* **INPUT DATA**:
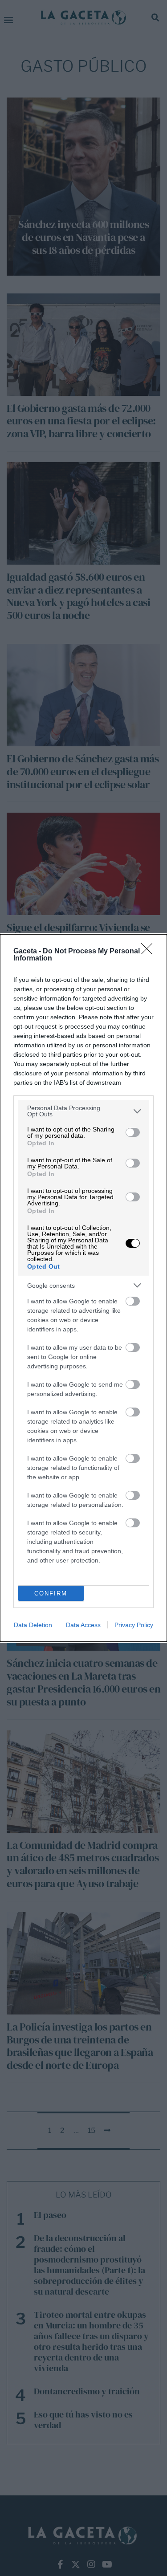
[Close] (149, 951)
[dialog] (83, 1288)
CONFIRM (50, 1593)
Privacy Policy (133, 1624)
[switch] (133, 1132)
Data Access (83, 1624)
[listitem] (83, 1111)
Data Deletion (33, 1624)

* * *

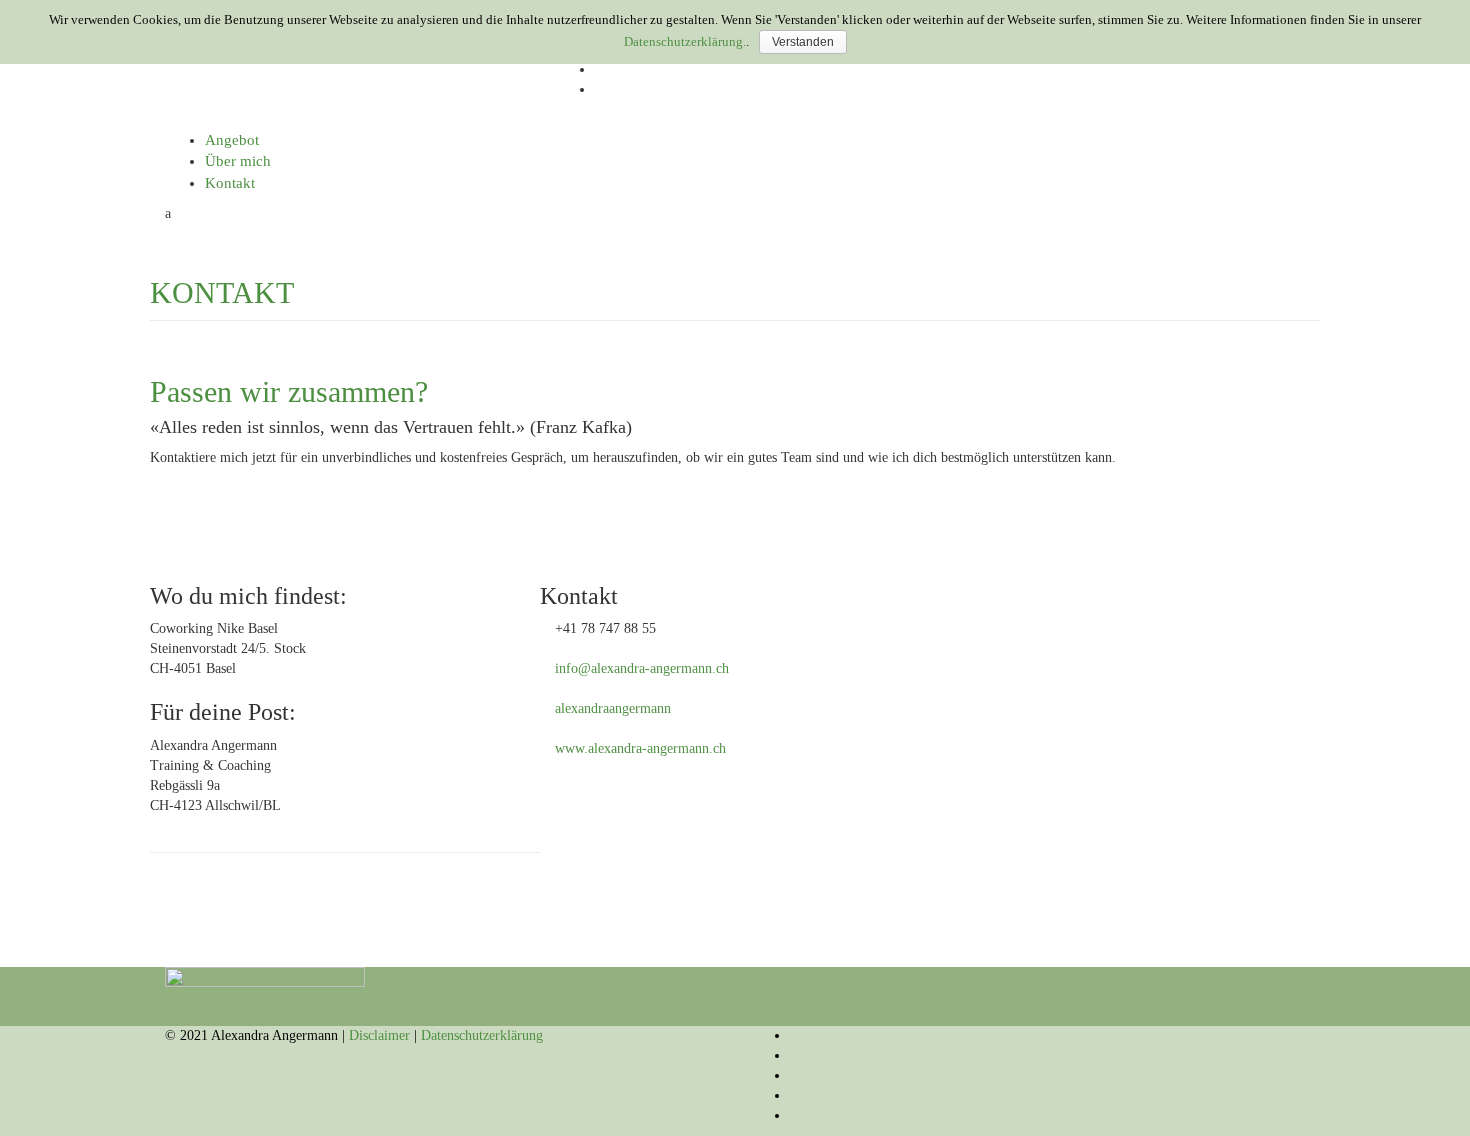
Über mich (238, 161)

* **PROBLEM DETAILS**: Find where the line with "[Close] (149, 951)" sits in the material above, then copy exactly from it through the line with "Data Deletion (33, 1624)". Add no other line.

* **EXERCISE RESPONSE**:
[Close] (149, 951)
[dialog] (83, 1288)
CONFIRM (50, 1593)
Privacy Policy (133, 1624)
[switch] (133, 1132)
Data Access (83, 1624)
[listitem] (83, 1111)
Data Deletion (33, 1624)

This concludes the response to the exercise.